* PROBLEM TO WORK ON *
Transcribe exactly, and without pictures, the lines from the one that contains "Instruction: Click the play" through the last line of the material.

* SOURCE INFORMATION *
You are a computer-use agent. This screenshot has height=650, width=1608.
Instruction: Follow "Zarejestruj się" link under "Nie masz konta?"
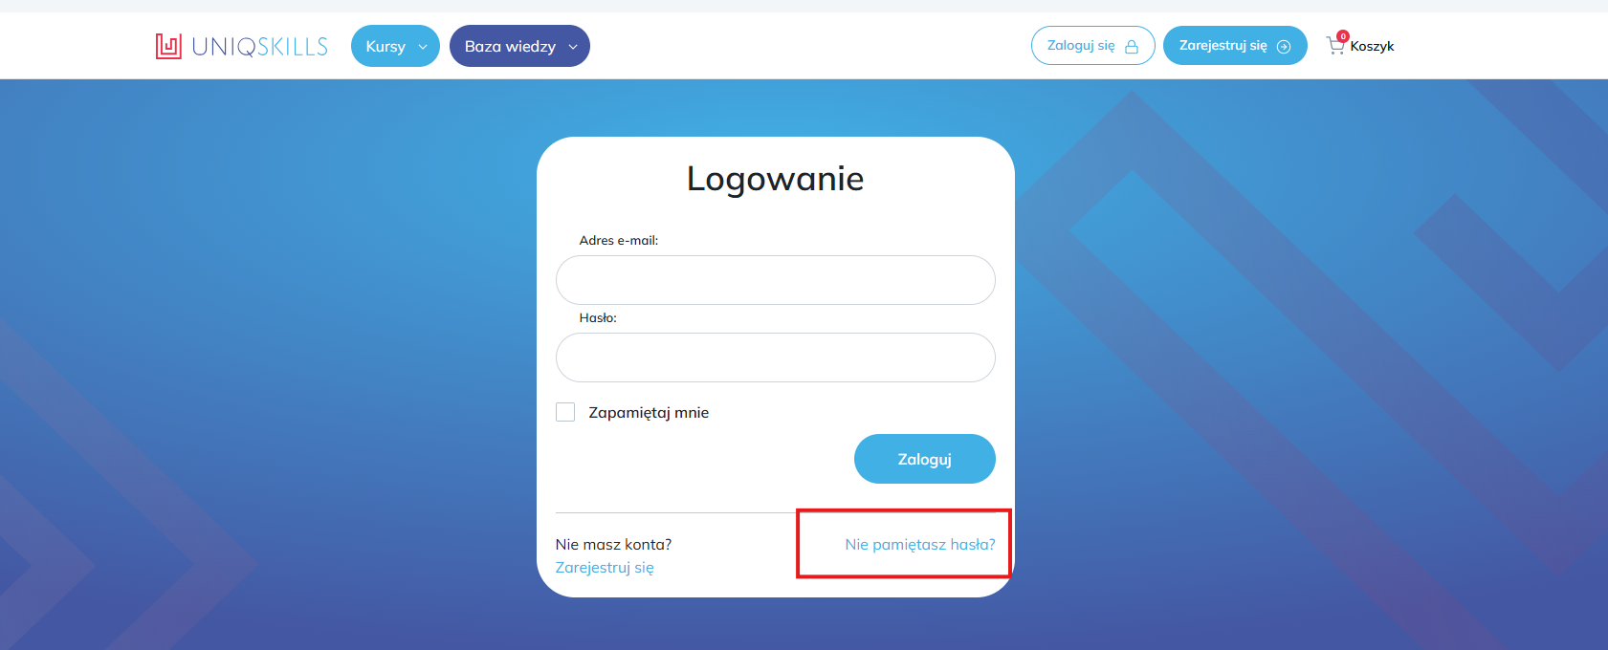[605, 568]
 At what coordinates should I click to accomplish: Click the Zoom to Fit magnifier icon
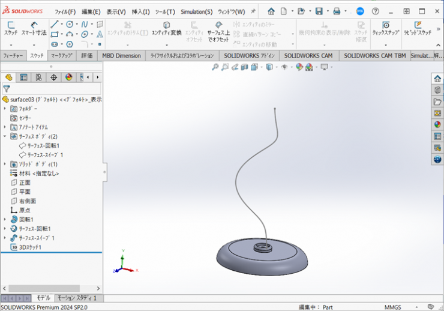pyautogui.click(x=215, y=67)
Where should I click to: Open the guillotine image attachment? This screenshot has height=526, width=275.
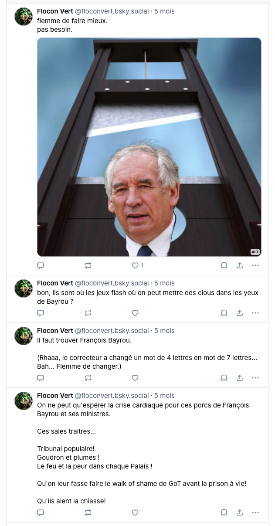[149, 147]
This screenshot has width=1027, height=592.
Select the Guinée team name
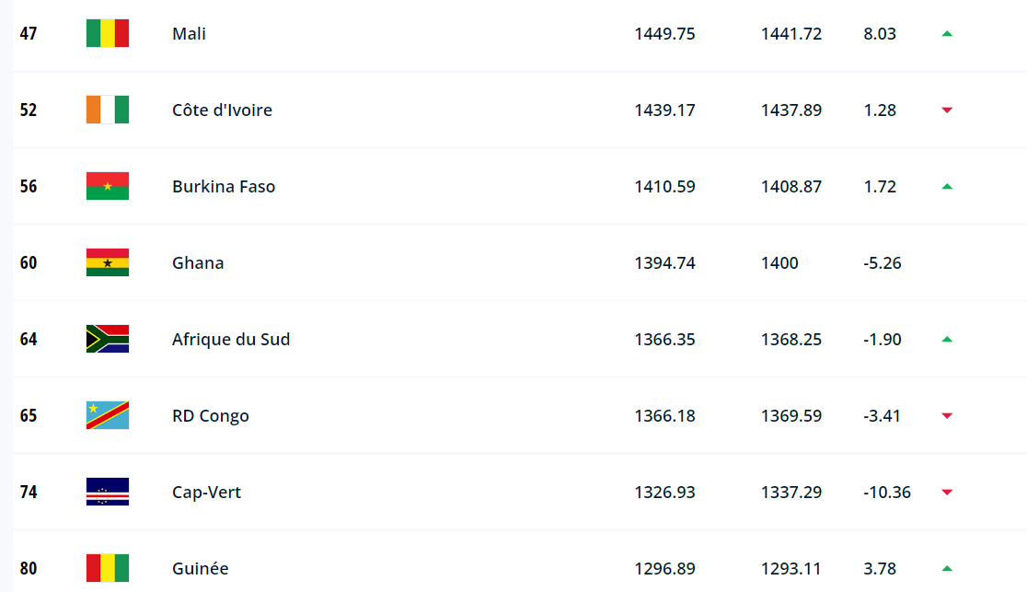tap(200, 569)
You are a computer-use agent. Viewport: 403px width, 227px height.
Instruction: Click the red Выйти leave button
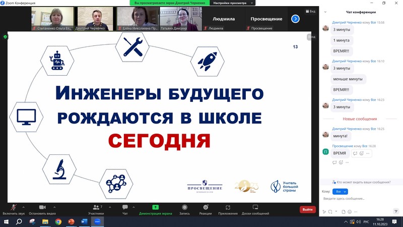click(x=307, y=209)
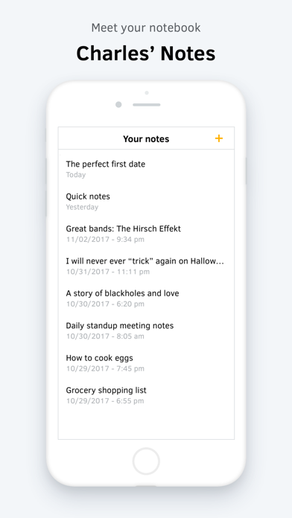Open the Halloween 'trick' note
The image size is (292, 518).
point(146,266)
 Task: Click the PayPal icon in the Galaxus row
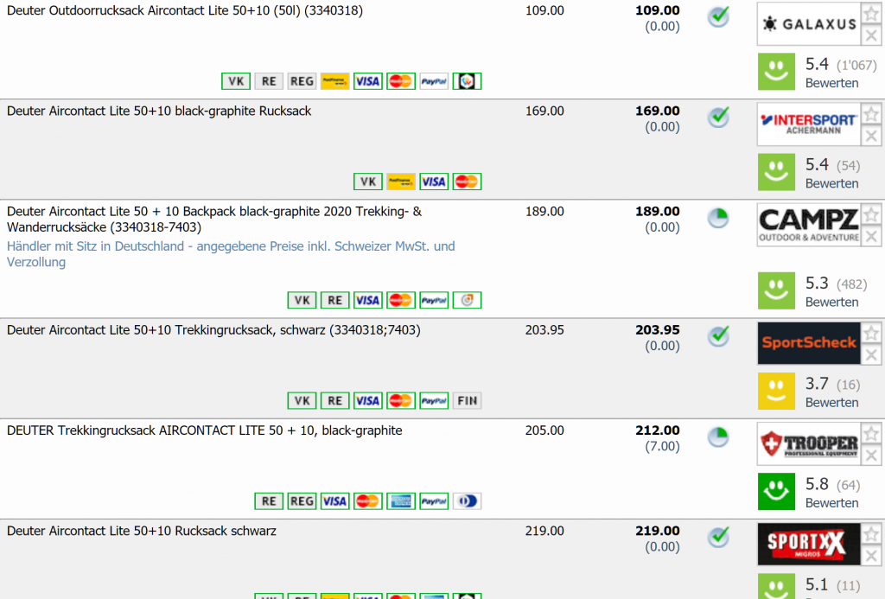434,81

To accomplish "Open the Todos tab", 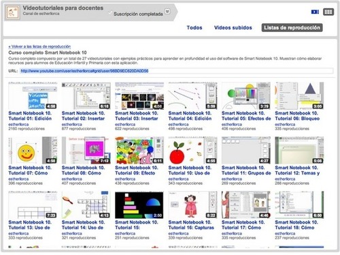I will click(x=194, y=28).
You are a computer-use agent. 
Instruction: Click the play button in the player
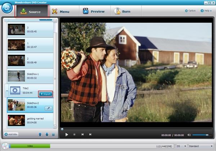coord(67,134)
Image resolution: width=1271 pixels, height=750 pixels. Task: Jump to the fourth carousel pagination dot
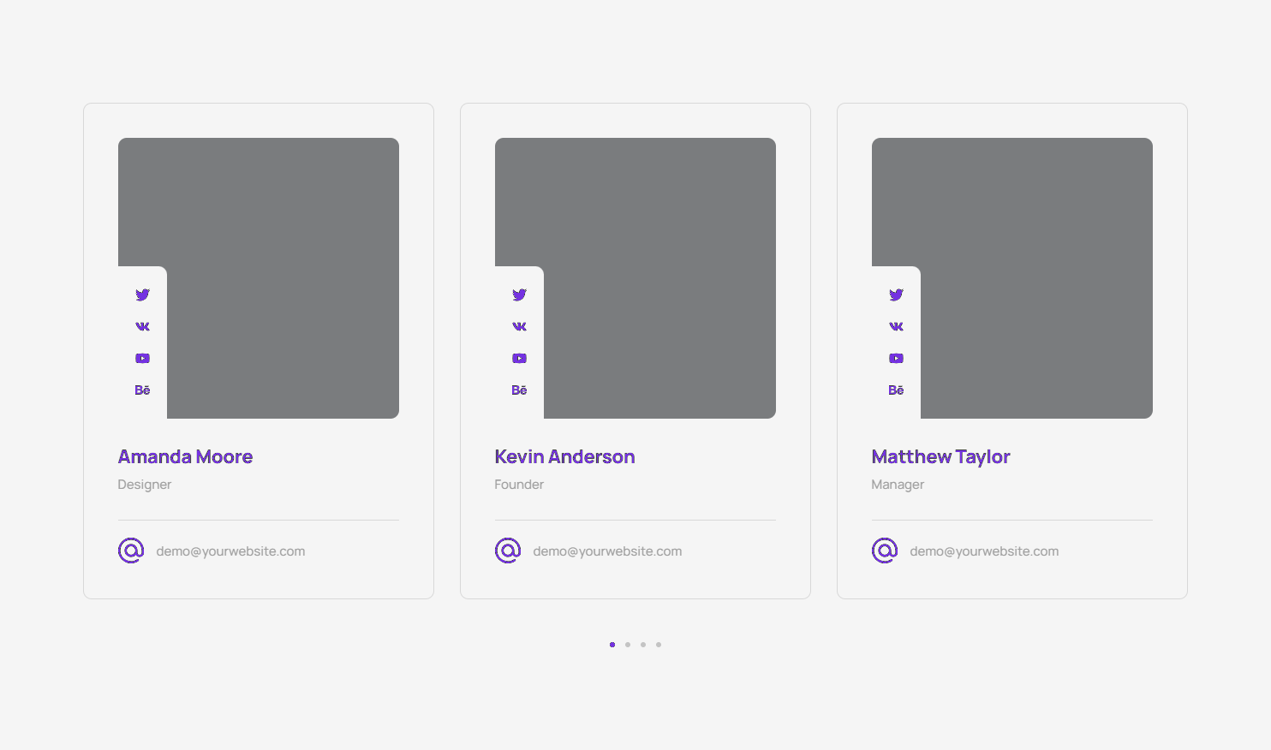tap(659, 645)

* WRITTEN SOLUTION *
Instruction: Click the play button in the player
coord(67,134)
Image resolution: width=1271 pixels, height=750 pixels. Task: Jump to the fourth carousel pagination dot
tap(659, 645)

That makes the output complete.